Dragonflies floated in the high weeds. Bing didn’t recognize where they were. It wasn’t Sugarcreek. Some back lane somewhere. When he looked out his passenger window, in the hazy golden light, he saw a Colonial with black shutters on a hill. A girl in a crimson, shiftlike flower-print dress stood in the dirt driveway, under a locust tree, staring down at them. In one hand she held a jump rope, but she wasn’t leaping, wasn’t using it, was just studying them in a quizzical sort of way. Bing supposed she hadn’t ever seen a Rolls-Royce before.

He narrowed his eyes, staring back at her, lifting one hand in a little wave. She didn’t wave back, only tipped her head to the side, studying them. Her pigtails dropped toward her right shoulder, and that was when he recognized her. He jumped in surprise and banged a knee on the underside of the dash.

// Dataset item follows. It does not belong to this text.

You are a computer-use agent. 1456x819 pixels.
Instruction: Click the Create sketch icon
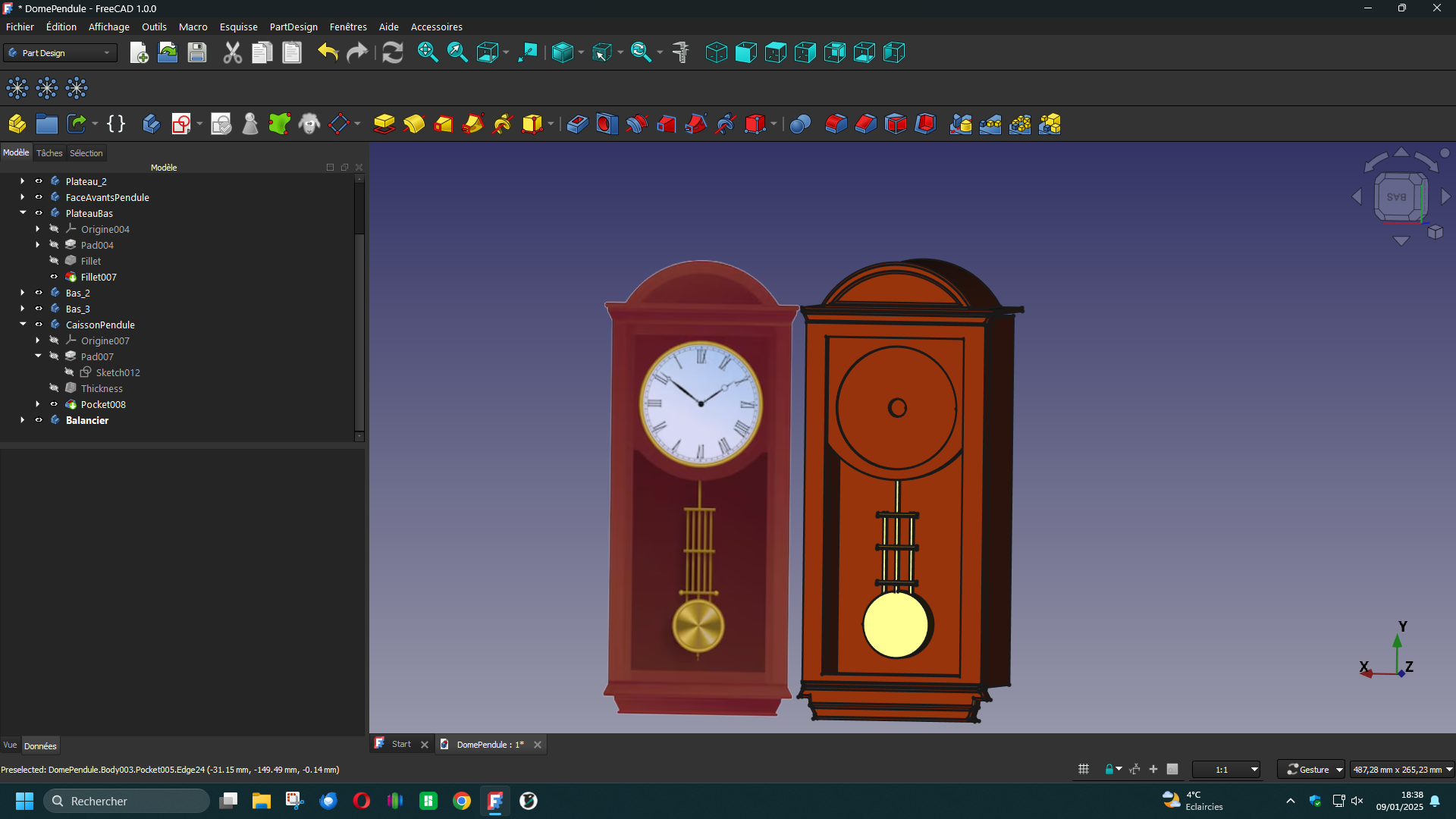181,124
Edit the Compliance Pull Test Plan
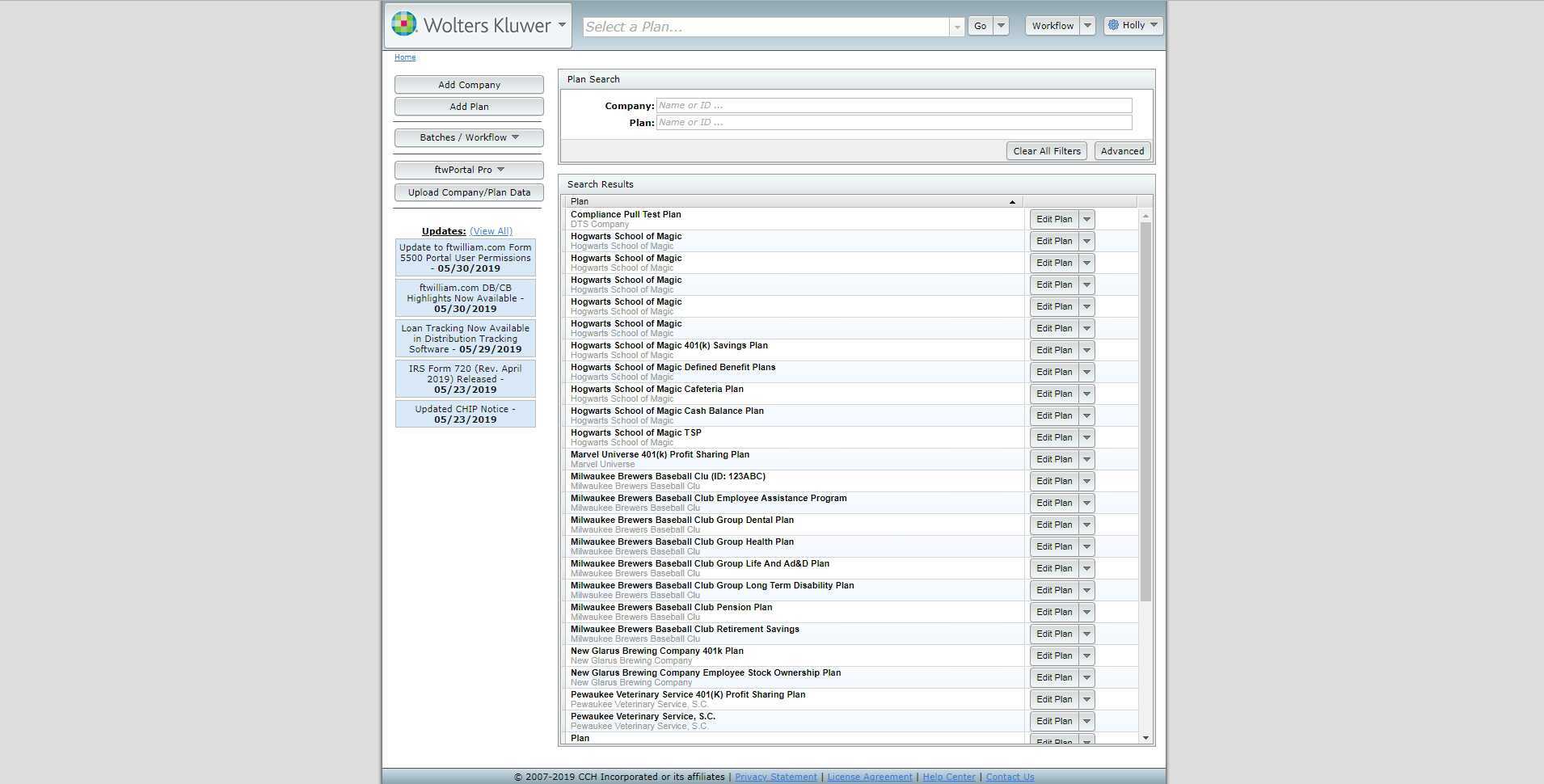Viewport: 1544px width, 784px height. pyautogui.click(x=1054, y=219)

“Her!” he cried. “It’s her!”

“Who, Bing?” Charlie Manx asked, in a knowing sort of voice.

Bing stared at her, and she stared right back. He could not have been more shocked if he had seen the dead rise. In a way he had just seen the dead rise.

“Lily Carter,” Bing recited. Bing had always had a good mind for scraps of verse. “‘Turned to a life of sin by her mother, her childhood ended before it began. If only there had been another to take her off to . . .’” His voice trailed away as a screen door creaked open on the porch and a dainty, fine-boned woman in a flour-dashed apron stuck her head out.